At this point, we realized the true bottleneck wasn’t the agent itself, it was the quality of the data powering it.

5. Bad Data, Governance, and the Medallion Architecture
SmartPitch’s performance was only as good as the data it retrieved from. And much of the enterprise data was dirty: duplicate case studies, outdated documents, inconsistent file formats.
This led to irrelevant or misleading responses in pitches.
To address this, we turned to Databricks’ Unity Catalog and Medallion Architecture:
- a. Bronze Layer: Ingest raw case studies, sales documents, CRM exports.
- b. Silver Layer: Clean and standardize formats, remove duplicates, enrich metadata.
- c. Gold Layer: Curated, trusted datasets powering SmartPitch.
- d. Unity Catalog: Enforced governance, lineage, and access policies across all data.
You can read our post on building a clean data foundation with Medallion Architecture [Link]
Now, every result SmartPitch surfaced could be trusted, audited, and tied to a governed source.
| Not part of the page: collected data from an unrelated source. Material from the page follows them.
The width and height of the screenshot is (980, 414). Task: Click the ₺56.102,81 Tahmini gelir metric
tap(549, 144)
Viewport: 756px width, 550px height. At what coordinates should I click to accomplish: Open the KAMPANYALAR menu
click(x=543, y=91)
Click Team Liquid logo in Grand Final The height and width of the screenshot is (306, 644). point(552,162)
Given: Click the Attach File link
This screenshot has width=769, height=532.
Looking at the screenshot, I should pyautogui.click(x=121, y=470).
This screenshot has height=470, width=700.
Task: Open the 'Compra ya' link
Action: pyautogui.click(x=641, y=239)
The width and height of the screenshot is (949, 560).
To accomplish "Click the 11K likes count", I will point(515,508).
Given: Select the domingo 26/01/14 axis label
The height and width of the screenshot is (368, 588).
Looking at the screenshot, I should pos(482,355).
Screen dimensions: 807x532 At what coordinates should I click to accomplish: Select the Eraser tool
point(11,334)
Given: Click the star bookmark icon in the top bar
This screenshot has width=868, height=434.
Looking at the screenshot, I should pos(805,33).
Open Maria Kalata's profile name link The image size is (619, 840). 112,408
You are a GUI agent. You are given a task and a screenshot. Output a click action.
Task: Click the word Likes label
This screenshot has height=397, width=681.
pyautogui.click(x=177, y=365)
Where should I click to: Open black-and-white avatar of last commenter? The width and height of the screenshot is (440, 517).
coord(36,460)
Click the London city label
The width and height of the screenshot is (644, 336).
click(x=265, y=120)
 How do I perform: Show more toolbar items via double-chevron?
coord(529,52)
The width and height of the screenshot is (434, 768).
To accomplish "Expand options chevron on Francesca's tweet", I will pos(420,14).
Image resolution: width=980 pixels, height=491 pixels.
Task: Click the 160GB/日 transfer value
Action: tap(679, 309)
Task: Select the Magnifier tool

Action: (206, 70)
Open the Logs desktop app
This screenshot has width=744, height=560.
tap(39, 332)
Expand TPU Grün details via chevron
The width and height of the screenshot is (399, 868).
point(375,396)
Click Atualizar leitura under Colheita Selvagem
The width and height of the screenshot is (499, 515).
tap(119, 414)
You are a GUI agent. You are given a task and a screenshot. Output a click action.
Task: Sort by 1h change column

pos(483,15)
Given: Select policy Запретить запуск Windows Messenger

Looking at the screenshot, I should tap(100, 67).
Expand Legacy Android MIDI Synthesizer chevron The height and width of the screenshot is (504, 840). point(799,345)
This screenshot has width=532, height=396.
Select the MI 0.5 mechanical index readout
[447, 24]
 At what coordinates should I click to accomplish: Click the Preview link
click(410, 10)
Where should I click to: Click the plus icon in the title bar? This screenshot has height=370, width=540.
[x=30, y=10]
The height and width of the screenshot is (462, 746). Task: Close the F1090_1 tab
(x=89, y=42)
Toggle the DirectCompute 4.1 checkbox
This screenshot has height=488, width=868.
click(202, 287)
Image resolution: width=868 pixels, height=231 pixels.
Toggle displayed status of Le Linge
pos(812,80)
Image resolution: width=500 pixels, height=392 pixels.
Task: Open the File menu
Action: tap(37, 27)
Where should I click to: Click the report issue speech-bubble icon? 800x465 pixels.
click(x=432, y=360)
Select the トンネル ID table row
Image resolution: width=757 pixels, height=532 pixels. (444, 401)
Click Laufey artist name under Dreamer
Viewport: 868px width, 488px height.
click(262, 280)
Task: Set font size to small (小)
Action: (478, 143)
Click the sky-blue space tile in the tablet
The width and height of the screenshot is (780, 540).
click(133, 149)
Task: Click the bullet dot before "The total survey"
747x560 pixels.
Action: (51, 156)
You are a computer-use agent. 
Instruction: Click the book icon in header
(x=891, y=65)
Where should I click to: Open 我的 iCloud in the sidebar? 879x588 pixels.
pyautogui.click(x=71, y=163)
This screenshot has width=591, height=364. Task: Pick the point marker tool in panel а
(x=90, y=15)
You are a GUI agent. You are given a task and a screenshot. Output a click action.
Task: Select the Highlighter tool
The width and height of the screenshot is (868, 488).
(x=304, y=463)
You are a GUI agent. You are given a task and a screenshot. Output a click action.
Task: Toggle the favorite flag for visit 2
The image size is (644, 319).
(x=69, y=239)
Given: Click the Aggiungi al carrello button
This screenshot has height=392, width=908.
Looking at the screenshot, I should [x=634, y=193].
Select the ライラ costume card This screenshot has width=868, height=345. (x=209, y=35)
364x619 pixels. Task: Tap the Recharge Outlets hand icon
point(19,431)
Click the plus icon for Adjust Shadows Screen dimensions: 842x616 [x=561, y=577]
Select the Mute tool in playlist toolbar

6. SmartPitch in Mosaic AI – The Final Evolution
The last stage was migrating SmartPitch into Databricks Mosaic AI, part of the Lakehouse AI platform. This was where SmartPitch matured into an enterprise-grade solution.
What We Gained in Mosaic AI:
- –Native Unity Catalog integration → Governance and data lineage built-in.
- –Mosaic AI RAG Studio → Out-of-the-box RAG pipelines for structured + unstructured data.
- –Open model ecosystem → Access to OSS models like Llama, OSS, Claude, plus partner models.
- –Fine-tuning and orchestration → Instruction tuning, parameter-efficient fine-tuning, multi-model routing.
- –Versioning and rollback → Unlike AI Foundry’s autosave model, Mosaic AI allowed controlled versioning and safe rollbacks.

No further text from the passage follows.